Geologic formation in Canada

The Pika Formation is a stratigraphic unit of Middle Cambrian age that is present on the western edge of the Western Canada Sedimentary Basin in the Canadian Rockies of Alberta and British Columbia. It was named for Pika Peak near Lake Louise in Banff National Park by C.F. Deiss in 1939. It is fossiliferous and preserves several genera of trilobites. Outcrops of the Pika Formation can be seen in Banff and Jasper National Parks.

==Lithology and deposition==
The Pika Formation consists primarily of dark-weathering, thin-bedded calcareous mudstone with thin dolomitized partings. There are minor intervals of shale near the base. The Pika was deposited in shallow marine environments along the western margin of the North American Craton during Middle Cambrian time.
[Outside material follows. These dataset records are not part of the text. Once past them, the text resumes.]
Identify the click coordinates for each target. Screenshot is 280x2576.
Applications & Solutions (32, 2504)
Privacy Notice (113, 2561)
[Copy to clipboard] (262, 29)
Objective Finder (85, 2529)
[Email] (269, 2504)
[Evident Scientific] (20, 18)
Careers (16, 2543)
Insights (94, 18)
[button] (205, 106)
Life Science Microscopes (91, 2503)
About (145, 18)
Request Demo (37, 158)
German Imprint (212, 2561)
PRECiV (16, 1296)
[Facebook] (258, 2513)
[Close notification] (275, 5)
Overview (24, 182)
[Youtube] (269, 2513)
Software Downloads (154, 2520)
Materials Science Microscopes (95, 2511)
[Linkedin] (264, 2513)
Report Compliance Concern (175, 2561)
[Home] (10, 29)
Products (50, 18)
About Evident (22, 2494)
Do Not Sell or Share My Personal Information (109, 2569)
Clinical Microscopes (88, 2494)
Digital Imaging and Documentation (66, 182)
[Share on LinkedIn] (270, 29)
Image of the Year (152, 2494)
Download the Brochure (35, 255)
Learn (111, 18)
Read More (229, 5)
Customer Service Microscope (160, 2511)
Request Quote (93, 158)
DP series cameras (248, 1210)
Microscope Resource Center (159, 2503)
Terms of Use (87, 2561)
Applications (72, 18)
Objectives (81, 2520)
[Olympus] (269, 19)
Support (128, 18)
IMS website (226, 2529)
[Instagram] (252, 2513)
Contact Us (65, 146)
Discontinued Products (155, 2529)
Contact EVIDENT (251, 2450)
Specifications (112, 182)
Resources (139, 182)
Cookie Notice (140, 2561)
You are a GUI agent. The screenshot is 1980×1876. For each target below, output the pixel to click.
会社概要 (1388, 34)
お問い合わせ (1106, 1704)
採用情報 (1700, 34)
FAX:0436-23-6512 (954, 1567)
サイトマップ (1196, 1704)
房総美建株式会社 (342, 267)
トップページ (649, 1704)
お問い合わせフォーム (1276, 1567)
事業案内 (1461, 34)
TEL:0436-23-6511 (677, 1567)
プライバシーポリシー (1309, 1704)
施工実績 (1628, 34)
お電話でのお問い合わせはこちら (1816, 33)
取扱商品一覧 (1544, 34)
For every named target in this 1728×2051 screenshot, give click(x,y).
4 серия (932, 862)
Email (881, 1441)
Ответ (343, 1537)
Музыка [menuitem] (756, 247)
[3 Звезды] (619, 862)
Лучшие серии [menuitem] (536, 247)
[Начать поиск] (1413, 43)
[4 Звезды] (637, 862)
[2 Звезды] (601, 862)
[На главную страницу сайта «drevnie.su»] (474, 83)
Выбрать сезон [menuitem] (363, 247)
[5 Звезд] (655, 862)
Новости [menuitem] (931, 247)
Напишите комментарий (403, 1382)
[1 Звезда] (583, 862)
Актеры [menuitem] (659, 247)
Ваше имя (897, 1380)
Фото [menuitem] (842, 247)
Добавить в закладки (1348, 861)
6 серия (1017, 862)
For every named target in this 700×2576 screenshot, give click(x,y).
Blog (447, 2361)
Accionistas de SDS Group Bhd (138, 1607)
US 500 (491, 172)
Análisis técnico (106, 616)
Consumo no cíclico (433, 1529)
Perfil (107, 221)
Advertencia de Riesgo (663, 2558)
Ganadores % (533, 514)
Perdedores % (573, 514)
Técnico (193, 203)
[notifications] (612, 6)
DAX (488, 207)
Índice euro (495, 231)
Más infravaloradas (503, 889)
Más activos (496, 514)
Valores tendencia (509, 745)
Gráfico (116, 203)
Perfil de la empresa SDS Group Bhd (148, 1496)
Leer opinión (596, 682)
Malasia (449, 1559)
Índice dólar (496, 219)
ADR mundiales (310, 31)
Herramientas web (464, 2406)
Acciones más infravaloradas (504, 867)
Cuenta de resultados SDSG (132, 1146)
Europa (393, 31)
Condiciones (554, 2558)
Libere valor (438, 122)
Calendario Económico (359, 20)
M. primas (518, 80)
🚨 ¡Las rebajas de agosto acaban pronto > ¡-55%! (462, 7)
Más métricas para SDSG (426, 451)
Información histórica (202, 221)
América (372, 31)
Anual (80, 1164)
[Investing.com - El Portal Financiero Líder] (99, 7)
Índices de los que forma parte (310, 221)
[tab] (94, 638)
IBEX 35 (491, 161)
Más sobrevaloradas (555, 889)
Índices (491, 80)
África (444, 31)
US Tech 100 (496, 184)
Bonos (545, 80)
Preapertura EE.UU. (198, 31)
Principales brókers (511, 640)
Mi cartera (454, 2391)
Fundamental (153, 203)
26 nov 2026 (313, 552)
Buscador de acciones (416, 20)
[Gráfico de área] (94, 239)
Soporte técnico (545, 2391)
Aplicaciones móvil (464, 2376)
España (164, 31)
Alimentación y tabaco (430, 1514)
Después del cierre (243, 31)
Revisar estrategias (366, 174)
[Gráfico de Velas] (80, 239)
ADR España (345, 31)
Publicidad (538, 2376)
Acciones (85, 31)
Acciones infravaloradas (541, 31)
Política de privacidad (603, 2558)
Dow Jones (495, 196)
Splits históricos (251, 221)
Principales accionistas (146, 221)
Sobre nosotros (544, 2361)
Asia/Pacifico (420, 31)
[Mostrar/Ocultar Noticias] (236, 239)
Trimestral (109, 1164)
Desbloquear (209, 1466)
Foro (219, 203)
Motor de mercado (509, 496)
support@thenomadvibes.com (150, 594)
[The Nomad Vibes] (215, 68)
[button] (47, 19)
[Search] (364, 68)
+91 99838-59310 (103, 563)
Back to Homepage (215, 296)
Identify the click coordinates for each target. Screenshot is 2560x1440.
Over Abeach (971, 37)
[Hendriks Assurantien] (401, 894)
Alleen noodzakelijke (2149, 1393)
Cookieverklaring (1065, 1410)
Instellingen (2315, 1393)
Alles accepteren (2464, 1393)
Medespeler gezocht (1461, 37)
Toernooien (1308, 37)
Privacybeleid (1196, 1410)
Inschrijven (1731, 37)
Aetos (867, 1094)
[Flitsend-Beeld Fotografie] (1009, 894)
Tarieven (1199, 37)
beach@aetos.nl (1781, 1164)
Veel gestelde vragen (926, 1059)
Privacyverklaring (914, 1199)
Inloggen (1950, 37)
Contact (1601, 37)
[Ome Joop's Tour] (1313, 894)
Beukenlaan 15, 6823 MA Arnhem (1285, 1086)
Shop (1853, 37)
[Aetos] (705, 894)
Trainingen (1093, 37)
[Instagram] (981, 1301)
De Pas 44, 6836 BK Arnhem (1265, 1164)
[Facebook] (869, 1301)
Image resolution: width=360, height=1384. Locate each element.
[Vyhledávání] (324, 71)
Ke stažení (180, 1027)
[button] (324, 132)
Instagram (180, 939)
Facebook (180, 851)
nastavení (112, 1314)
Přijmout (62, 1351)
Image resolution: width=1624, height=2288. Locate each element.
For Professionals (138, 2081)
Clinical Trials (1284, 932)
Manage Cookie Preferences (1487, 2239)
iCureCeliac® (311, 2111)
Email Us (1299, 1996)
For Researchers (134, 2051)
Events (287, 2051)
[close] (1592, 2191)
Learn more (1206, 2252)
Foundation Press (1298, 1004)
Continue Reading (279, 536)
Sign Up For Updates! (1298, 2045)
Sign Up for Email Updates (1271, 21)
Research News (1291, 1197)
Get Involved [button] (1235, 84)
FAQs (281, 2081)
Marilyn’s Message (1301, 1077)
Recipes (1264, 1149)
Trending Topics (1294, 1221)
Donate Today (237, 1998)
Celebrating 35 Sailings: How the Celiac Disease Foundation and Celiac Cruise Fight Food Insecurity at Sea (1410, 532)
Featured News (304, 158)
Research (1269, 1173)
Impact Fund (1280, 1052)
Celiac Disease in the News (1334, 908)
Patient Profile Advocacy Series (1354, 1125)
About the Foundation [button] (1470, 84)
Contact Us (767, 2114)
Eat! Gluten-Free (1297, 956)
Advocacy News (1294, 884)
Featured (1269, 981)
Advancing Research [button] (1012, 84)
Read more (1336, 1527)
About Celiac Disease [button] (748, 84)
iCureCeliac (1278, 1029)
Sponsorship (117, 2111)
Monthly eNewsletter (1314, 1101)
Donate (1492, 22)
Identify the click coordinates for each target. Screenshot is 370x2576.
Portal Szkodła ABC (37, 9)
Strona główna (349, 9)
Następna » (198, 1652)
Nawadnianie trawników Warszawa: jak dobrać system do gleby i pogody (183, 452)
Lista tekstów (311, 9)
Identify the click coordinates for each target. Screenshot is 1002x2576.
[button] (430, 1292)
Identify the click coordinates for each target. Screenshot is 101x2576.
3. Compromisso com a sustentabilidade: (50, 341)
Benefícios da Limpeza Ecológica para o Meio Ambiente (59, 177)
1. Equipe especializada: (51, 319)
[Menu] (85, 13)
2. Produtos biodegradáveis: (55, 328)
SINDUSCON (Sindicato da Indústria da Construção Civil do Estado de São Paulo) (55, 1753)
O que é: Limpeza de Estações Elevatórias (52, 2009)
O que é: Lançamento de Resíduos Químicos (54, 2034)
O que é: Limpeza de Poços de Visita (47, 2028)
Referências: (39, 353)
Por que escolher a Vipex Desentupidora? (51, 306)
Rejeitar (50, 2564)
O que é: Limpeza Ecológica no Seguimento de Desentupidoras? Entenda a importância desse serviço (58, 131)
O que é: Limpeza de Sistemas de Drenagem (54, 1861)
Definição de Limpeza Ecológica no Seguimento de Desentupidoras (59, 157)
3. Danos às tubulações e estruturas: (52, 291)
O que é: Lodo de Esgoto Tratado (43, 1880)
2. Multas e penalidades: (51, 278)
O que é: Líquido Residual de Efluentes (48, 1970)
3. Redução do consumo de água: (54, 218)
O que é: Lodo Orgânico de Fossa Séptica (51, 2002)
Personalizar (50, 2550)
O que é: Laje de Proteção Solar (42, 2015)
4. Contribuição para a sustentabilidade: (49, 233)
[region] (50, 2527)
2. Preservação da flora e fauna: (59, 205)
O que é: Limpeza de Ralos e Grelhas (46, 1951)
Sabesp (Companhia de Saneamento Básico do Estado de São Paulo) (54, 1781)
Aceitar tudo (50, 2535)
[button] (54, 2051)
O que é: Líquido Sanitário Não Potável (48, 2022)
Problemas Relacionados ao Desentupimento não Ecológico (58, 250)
==Distribution and stratigraphic relationships==
The Pika Formation is present in the Rocky Mountains of Alberta and British Columbia, from south of Mount Assiniboine to the Kakwa area in the north. It thickens westward, reaching a maximum thickness of about 361 metres (1,184 feet) near the Chaba River, and thins to zero in the subsurface of the Alberta plains. It is in gradational contact with the underlying Eldon Formation in the south, Titkana Formation in the north, and the Earlie Formation in the east. In the mountains it is overlain by the Arctomys Formation; the contact is abrupt and may be unconformable. In the plains to the east it is unconformably overlain by the Sullivan Formation or, farther east, by the Deadwood Formation.